**EXERCISE DIRECTIONS:**
Your task is to return the data below, word for word.

[Opening INPUT FOR THIS TASK section]

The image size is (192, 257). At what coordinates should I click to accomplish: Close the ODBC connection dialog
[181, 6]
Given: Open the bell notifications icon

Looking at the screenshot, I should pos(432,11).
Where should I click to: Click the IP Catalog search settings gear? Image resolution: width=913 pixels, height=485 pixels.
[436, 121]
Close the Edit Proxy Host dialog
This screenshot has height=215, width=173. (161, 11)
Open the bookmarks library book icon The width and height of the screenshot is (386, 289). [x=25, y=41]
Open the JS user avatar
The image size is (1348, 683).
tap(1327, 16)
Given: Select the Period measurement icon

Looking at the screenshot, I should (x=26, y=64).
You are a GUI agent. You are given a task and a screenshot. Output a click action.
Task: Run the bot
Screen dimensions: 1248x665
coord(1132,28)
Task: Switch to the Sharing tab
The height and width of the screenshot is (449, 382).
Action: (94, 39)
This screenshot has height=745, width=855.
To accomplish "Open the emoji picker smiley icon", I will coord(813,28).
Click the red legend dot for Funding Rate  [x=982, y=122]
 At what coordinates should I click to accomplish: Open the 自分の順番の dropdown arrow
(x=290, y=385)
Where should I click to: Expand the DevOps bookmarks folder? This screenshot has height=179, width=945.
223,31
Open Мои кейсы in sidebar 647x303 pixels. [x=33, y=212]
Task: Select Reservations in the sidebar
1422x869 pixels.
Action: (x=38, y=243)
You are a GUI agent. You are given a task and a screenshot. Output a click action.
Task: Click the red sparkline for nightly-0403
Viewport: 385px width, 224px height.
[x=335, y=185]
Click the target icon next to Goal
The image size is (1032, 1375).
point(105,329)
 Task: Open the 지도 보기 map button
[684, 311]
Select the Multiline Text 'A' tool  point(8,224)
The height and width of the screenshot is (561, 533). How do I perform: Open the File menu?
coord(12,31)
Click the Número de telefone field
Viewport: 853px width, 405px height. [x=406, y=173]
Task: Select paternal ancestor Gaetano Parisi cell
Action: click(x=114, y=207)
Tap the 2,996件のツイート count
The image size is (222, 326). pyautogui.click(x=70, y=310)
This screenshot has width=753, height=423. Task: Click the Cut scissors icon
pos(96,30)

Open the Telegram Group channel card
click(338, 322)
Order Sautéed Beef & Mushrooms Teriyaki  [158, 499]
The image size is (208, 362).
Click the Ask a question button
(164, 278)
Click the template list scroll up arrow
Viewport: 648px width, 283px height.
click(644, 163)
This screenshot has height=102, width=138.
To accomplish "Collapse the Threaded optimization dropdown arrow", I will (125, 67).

[Closing INPUT FOR THIS TASK section]

**EXERCISE SOLUTION:**
The image size is (192, 257). At what coordinates should I click to accomplish: Close the ODBC connection dialog
[181, 6]
Given: Open the bell notifications icon

Looking at the screenshot, I should pos(432,11).
Where should I click to: Click the IP Catalog search settings gear? Image resolution: width=913 pixels, height=485 pixels.
[436, 121]
Close the Edit Proxy Host dialog
This screenshot has height=215, width=173. (161, 11)
Open the bookmarks library book icon The width and height of the screenshot is (386, 289). [x=25, y=41]
Open the JS user avatar
The image size is (1348, 683).
tap(1327, 16)
Given: Select the Period measurement icon

Looking at the screenshot, I should (x=26, y=64).
You are a GUI agent. You are given a task and a screenshot. Output a click action.
Task: Run the bot
Screen dimensions: 1248x665
coord(1132,28)
Task: Switch to the Sharing tab
The height and width of the screenshot is (449, 382).
Action: (94, 39)
This screenshot has height=745, width=855.
To accomplish "Open the emoji picker smiley icon", I will coord(813,28).
Click the red legend dot for Funding Rate  [x=982, y=122]
 At what coordinates should I click to accomplish: Open the 自分の順番の dropdown arrow
(x=290, y=385)
Where should I click to: Expand the DevOps bookmarks folder? This screenshot has height=179, width=945.
223,31
Open Мои кейсы in sidebar 647x303 pixels. [x=33, y=212]
Task: Select Reservations in the sidebar
1422x869 pixels.
Action: (x=38, y=243)
You are a GUI agent. You are given a task and a screenshot. Output a click action.
Task: Click the red sparkline for nightly-0403
Viewport: 385px width, 224px height.
[x=335, y=185]
Click the target icon next to Goal
The image size is (1032, 1375).
point(105,329)
 Task: Open the 지도 보기 map button
[684, 311]
Select the Multiline Text 'A' tool  point(8,224)
The height and width of the screenshot is (561, 533). How do I perform: Open the File menu?
coord(12,31)
Click the Número de telefone field
Viewport: 853px width, 405px height. [x=406, y=173]
Task: Select paternal ancestor Gaetano Parisi cell
Action: click(x=114, y=207)
Tap the 2,996件のツイート count
The image size is (222, 326). pyautogui.click(x=70, y=310)
This screenshot has width=753, height=423. Task: Click the Cut scissors icon
pos(96,30)

Open the Telegram Group channel card
click(338, 322)
Order Sautéed Beef & Mushrooms Teriyaki  [158, 499]
The image size is (208, 362).
Click the Ask a question button
(164, 278)
Click the template list scroll up arrow
Viewport: 648px width, 283px height.
click(644, 163)
This screenshot has height=102, width=138.
To accomplish "Collapse the Threaded optimization dropdown arrow", I will (125, 67).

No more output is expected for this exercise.